**DATASET EXTRACT**:
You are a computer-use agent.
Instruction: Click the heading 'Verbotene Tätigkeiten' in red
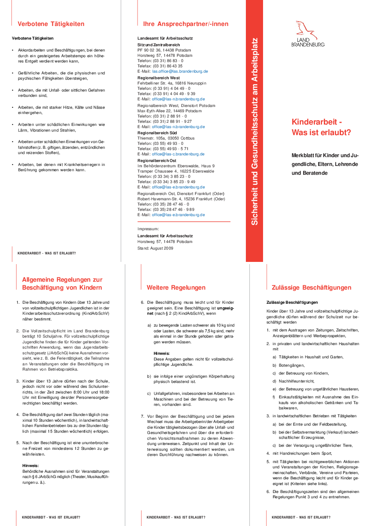click(x=51, y=24)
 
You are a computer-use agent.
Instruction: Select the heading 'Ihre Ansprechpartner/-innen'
click(x=186, y=24)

**TASK PROMPT**:
Rewrite all of the data above with every "heading" switched to "header" and everything else unchanged. Leave the pictures out of your answer.

**OUTPUT BELOW**:
You are a computer-use agent.
Instruction: Click the header 'Verbotene Tätigkeiten' in red
click(x=51, y=24)
 
You are a computer-use agent.
Instruction: Select the header 'Ihre Ansprechpartner/-innen'
click(x=186, y=24)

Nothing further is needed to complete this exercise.